Kind of depends on how much you enjoy hearing 30-06s going off in the fields around you. The deer season is as much of a tradition here n ND as it is in MN or any other state...there's plenty of room for pheasant hunters and deer hunters just be courtious to each other. I've seen many deer hunters watch the fields the pheasant hunters are working in hopes that they'll get the deer moving. Most guys will be done hunting deer this weekend....too bad as the bigger bucks really get moving around more the 2nd and especially the 3rd weekends when the Rut kicks into full gear.

By the way, I believe you have to wear the same blaze orange vest and cap/hat when hunting pheasants during deer season as the deer hunters do. If not, I would anyway.


----------



## Brad Anderson (Apr 1, 2002)

Most land owners hunt deer or know people who hunt deer. Land access is probably the worst during deer hunting. The advantage is that most of the posted land gets walked hard, and the birds get moved around.


----------



## ecd (Nov 3, 2003)

How about protection for pheasant hunting dogs during deer season? I have a small yellow lab that looks nothing like a deer, but I have heard of stanger things than somebody mistaking a dog for a deer.

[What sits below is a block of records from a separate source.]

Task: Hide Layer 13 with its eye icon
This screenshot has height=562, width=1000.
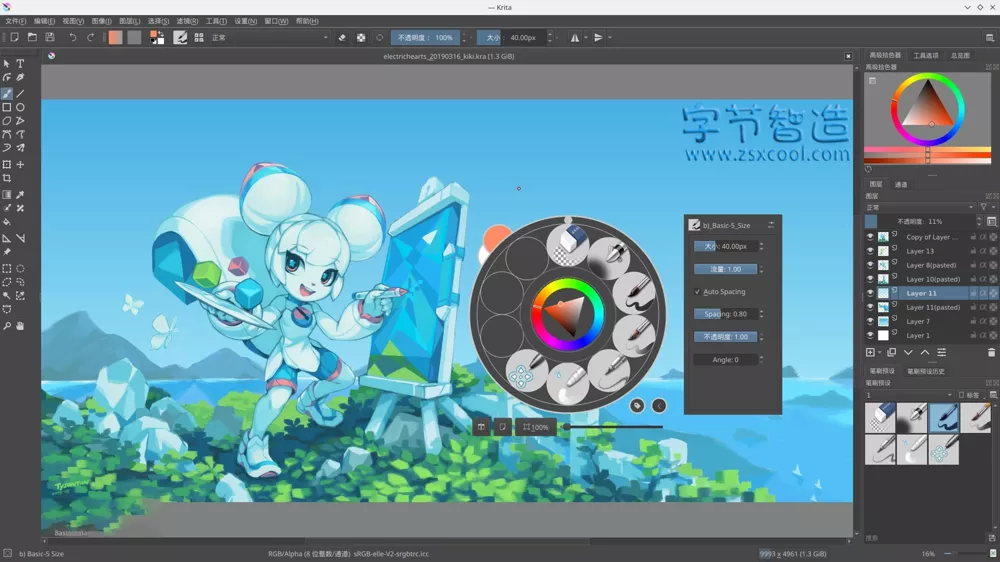Action: (870, 251)
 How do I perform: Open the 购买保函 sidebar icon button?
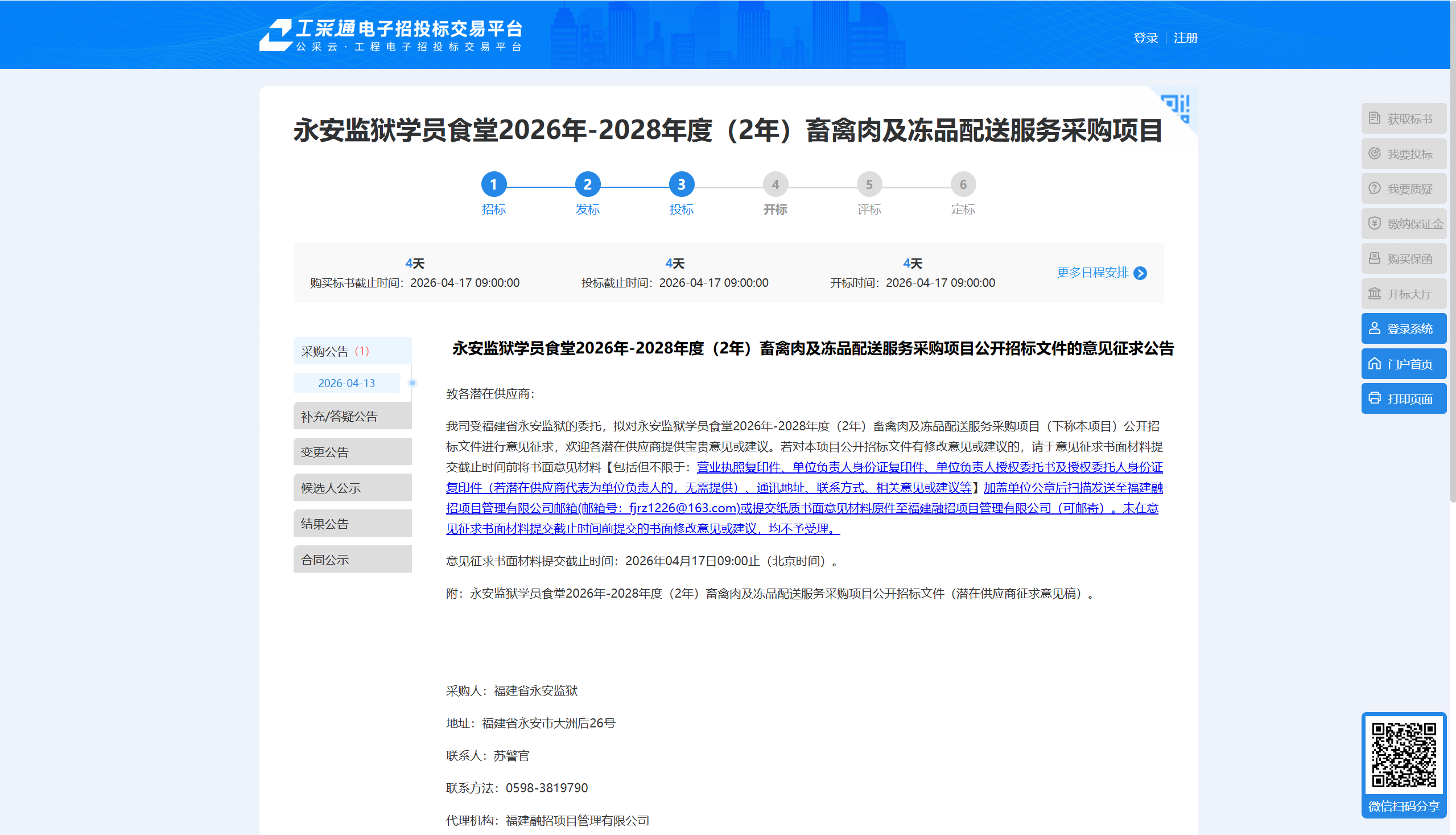(x=1403, y=258)
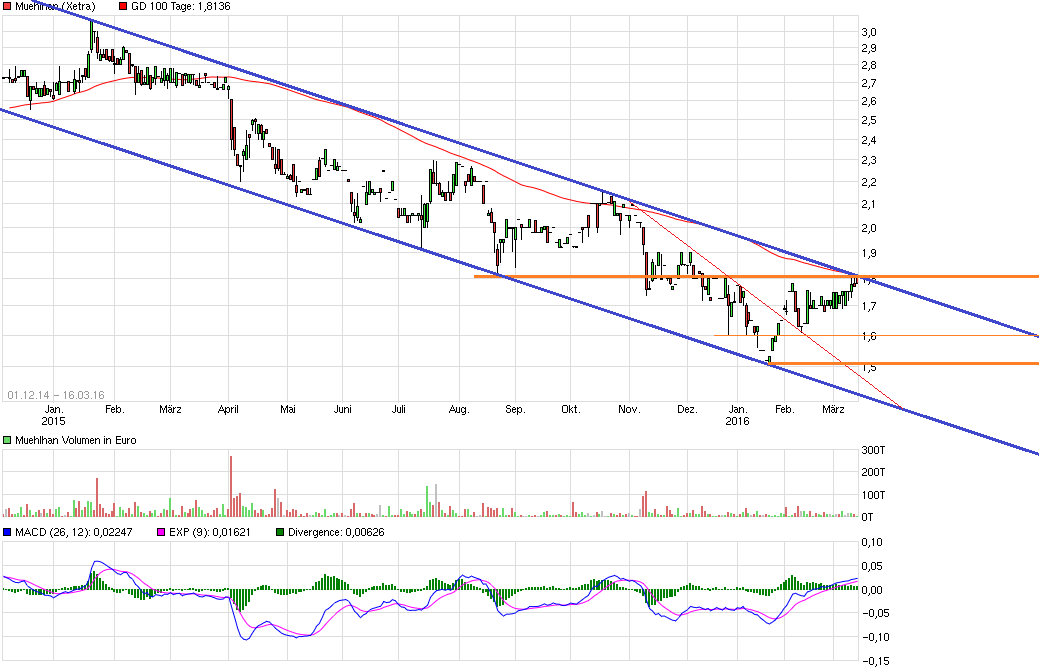Image resolution: width=1039 pixels, height=670 pixels.
Task: Click the upper orange resistance line
Action: tap(950, 275)
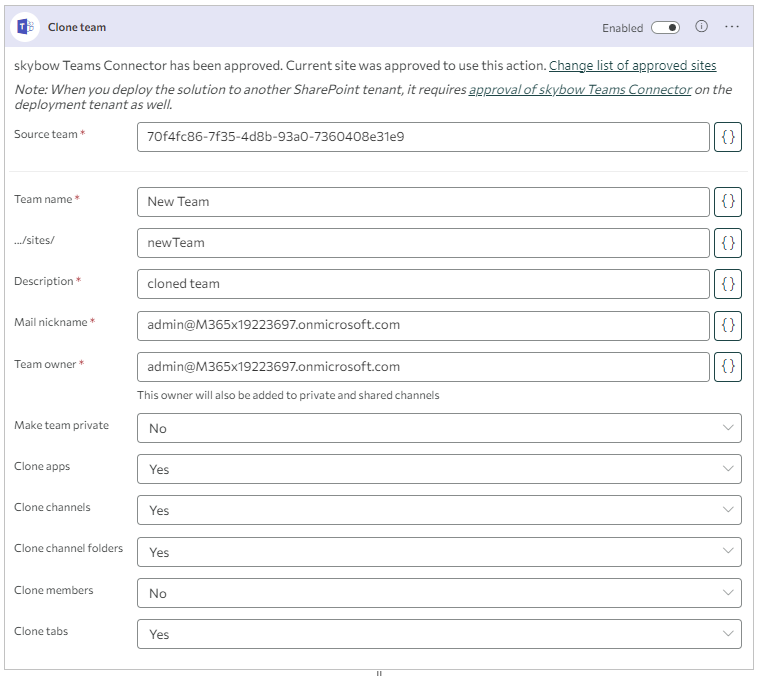Open approval of skybow Teams Connector link
Viewport: 760px width, 676px height.
580,90

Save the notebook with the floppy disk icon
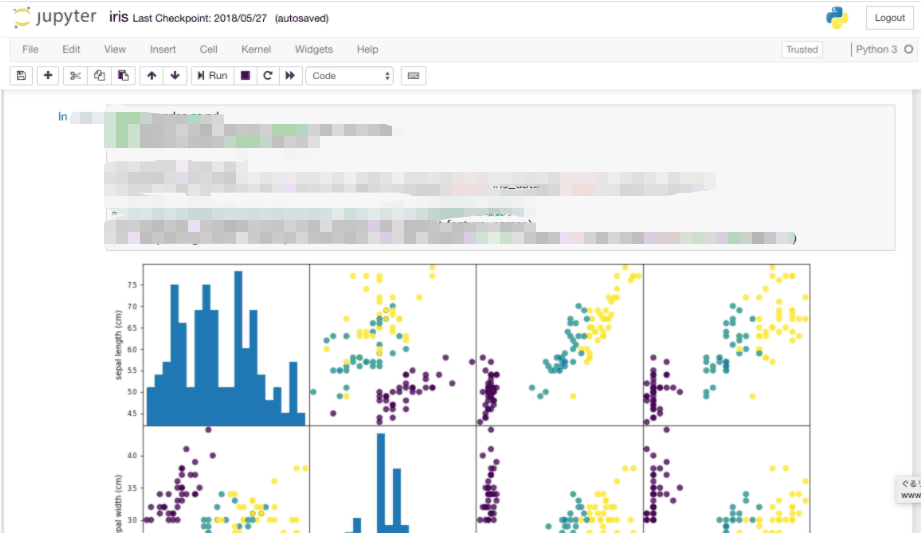click(21, 76)
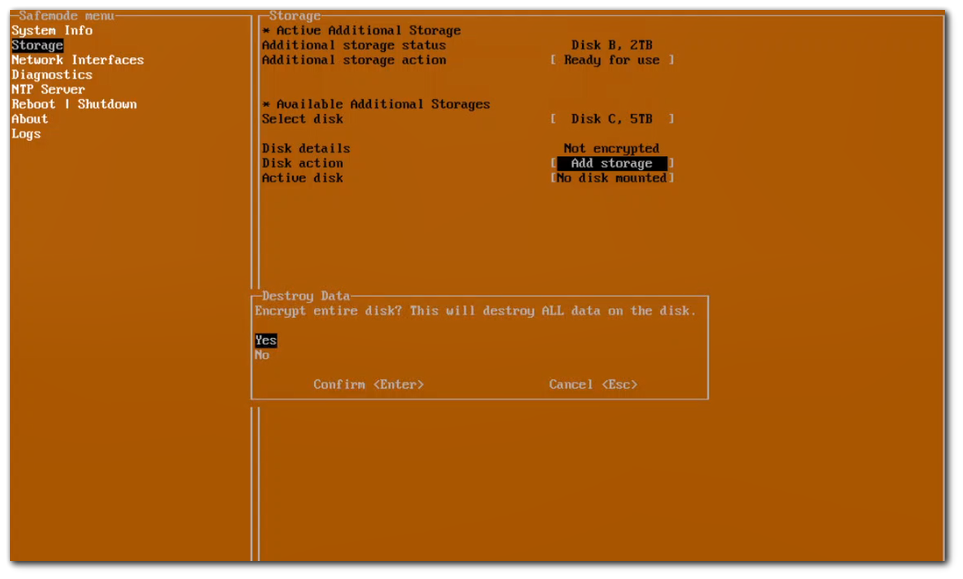963x579 pixels.
Task: Click Confirm <Enter> in the dialog
Action: click(368, 384)
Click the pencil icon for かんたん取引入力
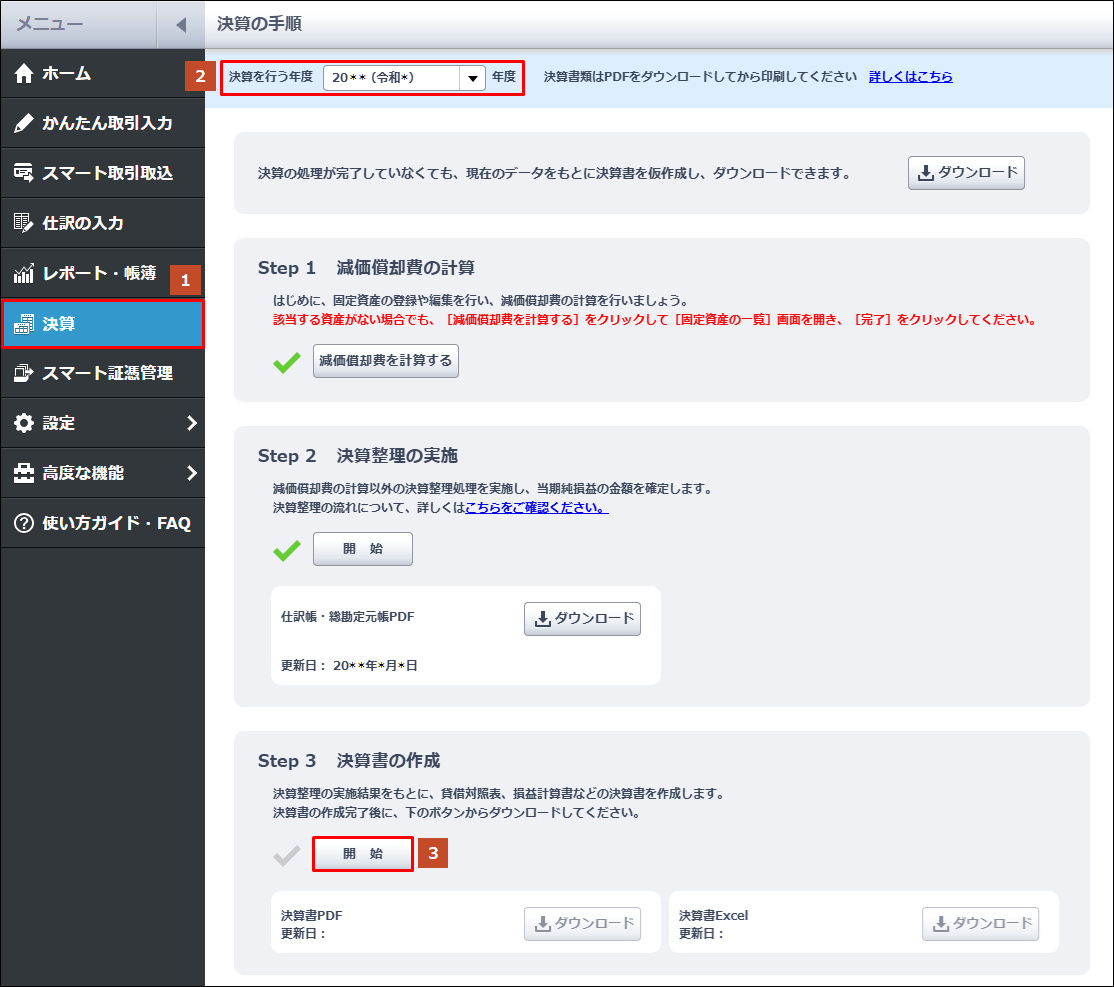This screenshot has width=1114, height=987. pyautogui.click(x=24, y=124)
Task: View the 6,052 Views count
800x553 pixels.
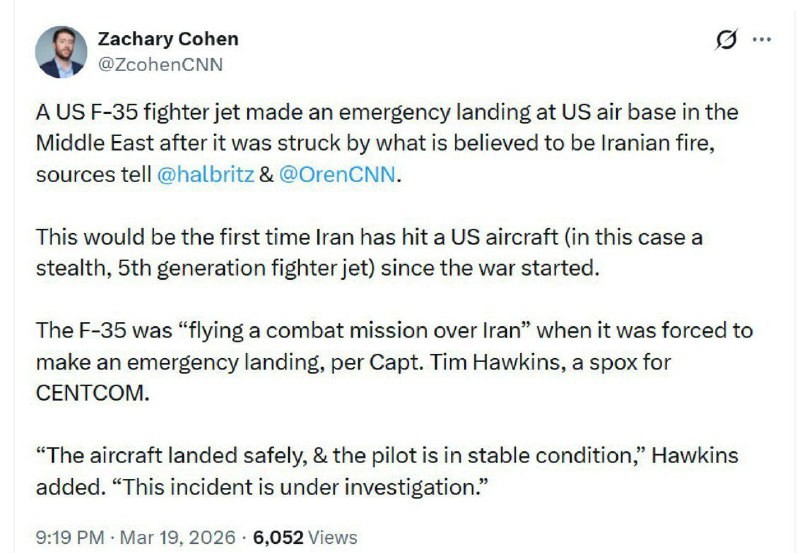Action: [x=302, y=537]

Also has anybody been out after roosters in SE ND lately?


----------



## muskat (Mar 5, 2002)

After hunting deer in SE ND this last weekend, and seeing some of the most disgusting displays of safety practices, I would think about investing in an orange vest for your dog.

Here is an example: Two people were trying to jump some ducks in a cornfield(probably the dumbest thing I have ever seen attempted on opening deer). A truck full of blaze orange came flying down the road, locked up the brakes, piled out like a chinese fire drill, and pulled up on the people. No shots were fired, but it is unbelievable the things that happen during deer season.


----------



## DJRooster (Nov 4, 2002)

I have doe tag this year so hunted a little on Friday with my dad who shot a very nice buck. We had to lift it out of a 10 foot ditch so my 76 year old Dad was happy to have a young buck around for grunt labor. Went out rooster hunting yesterday(Sunday) and three of us got 9 roosters in about two hours. Got into an area where the birds had not been hunted so hard and they held a little tighter. Always helps when your aimer is aiming the way it's suppose to aim and not aiming on the wild side!!! It's been a great year and it is far from over.


----------



## Bobm (Aug 26, 2003)

My opinion of gun deer hunters based on many years of hunting deer with a gun is very low. I wouldn't risk your dog if I were you. All you have to do is have to dog come into the sights of some trigger happy jerk that hasn't seen you yet and the worst will happen. And this exact scenario happened to me with the best yellow Lab I ever owned. The guy claimed he thought it was a deer when I confronted him at the end of my shotgun. I took the guys liscense and gun to the local sheriff and when it got to court he claimed the dog attacked him,which was the only legal reason he could have and it was my word against his. I don't bird hunt during deer season anymore because I'm not going to the sheriff next time and the best thing I can do is avoid the situation altogether.


----------



## njsimonson (Sep 24, 2002)

With my pisspoor riflework this weekend, I probably SHOULD stick to pheasant hunting...where at least I am comfortable with the idea of missing. 0-for-16...pretty damn bad, especially considering I shot at does walking 20 yards away and 30 yards away respectively. Perhaps it just isn't my bag.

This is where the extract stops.